Sobrevivência pelo atípico
A longevidade do negócio, sediado em um edifício de 1916 que funcionava originalmente como um estábulo, não se deu apenas pela fabricação de colunas tradicionais. O proprietário explica que a empresa sobreviveu por mais de um século porque passou a produzir itens peculiares que outras oficinas ignoravam. Essa flexibilidade produtiva permitiu que a fábrica atendesse a demandas específicas do setor de entretenimento.
Entre os trabalhos notáveis citados no relato estão a construção do relógio utilizado no programa Saturday Night Live e a confecção do túmulo da família Corleone, cenário icônico do filme The Godfather (O Poderoso Chefão). O espaço físico da oficina reflete essa herança de forma quase intocada. O dono nota que o ambiente é frequentemente comparado a uma viagem no tempo à antiga Nova York, brincando que uma fotografia tirada em 1960 mostraria o exato mesmo cenário, possivelmente com a mesma poeira acumulada nas prateleiras.

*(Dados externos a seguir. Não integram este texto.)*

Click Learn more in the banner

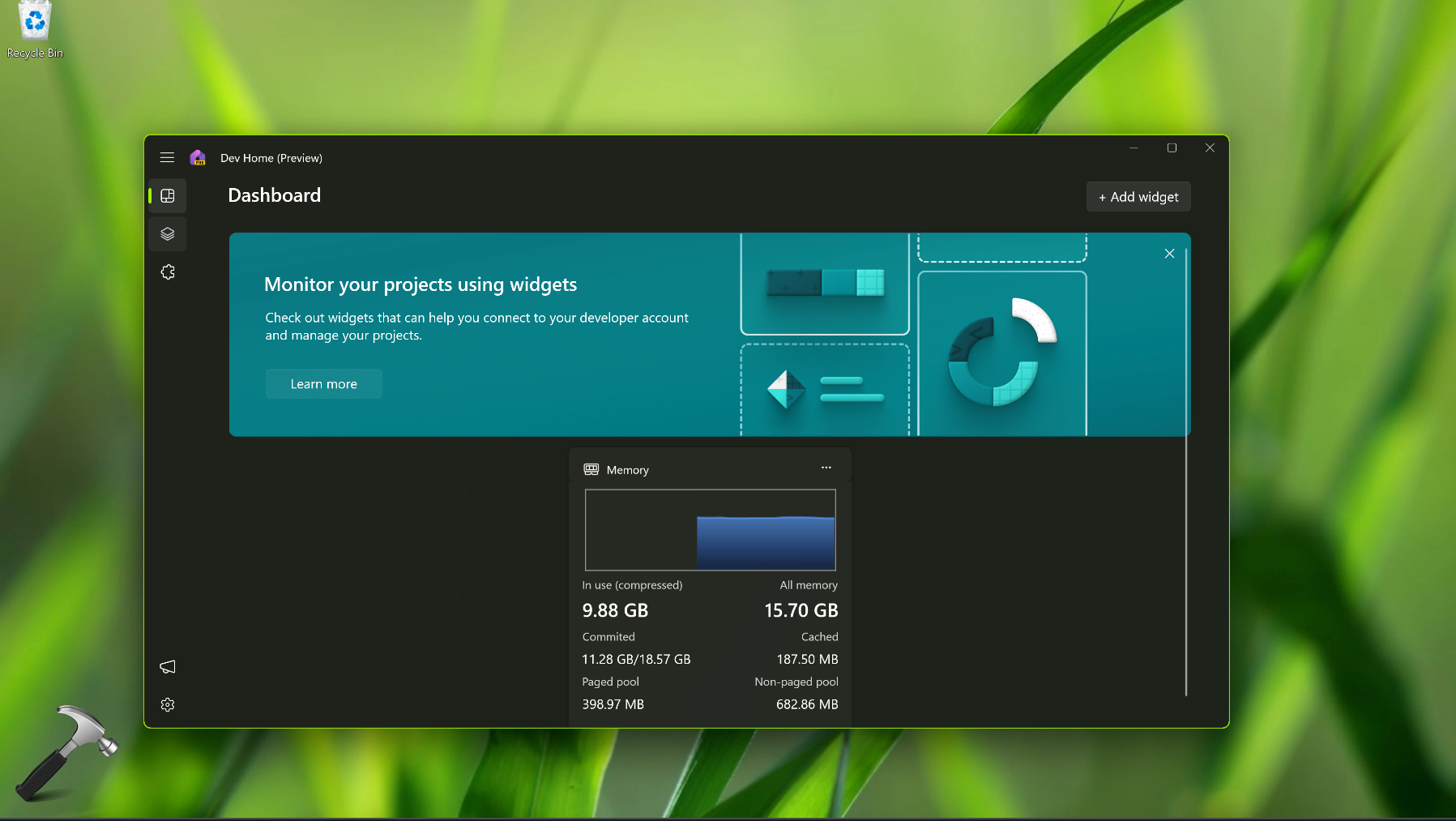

O coração da operação reside em um acervo de aproximadamente 6.000 moldes. Muitos desses artefatos foram comprados já usados pelo avô do atual proprietário, o que coloca a idade de algumas dessas peças em mais de 200 anos. Um sistema de numeração em painéis ainda organiza o inventário histórico que moldou a produção centenária.
O paradoxo do valor e o capital humano
Apesar de sua importância histórica, o proprietário descreve os moldes sob um paradoxo severo: eles são, simultaneamente, inestimáveis e sem valor. A utilidade das peças depende inteiramente de pessoas capacitadas para operá-las. No entanto, o relato aponta para um esvaziamento da profissão, afirmando que simplesmente não há mais profissionais ingressando nesses ofícios manuais. Sem mão de obra especializada, o acervo perde sua função prática.
O contraste com o passado da empresa é evidente. O proprietário relembra antigos funcionários que dedicaram a vida ao espaço, incluindo um homem que não podia ouvir nem falar, mas que trabalhou na oficina por 45 anos e conhecia cada um dos milhares de moldes de cor. A ausência de uma nova geração de artesãos com esse nível de dedicação torna a continuidade do negócio inviável, reforçando a percepção do dono de que este trabalho era singularmente diferente dos empregos comuns de hoje.
Para contexto, a BrazilValley aponta que a trajetória desta oficina ilustra um gargalo comum à manufatura de nicho em grandes centros urbanos. A sobrevivência prolongada frequentemente depende de adaptações ágeis a indústrias adjacentes, como o entretenimento. Contudo, quando o ecossistema de capital humano especializado se desintegra, mesmo as operações mais resilientes encontram um limite geracional intransponível, transformando ferramentas antes produtivas em relíquias sem mercado.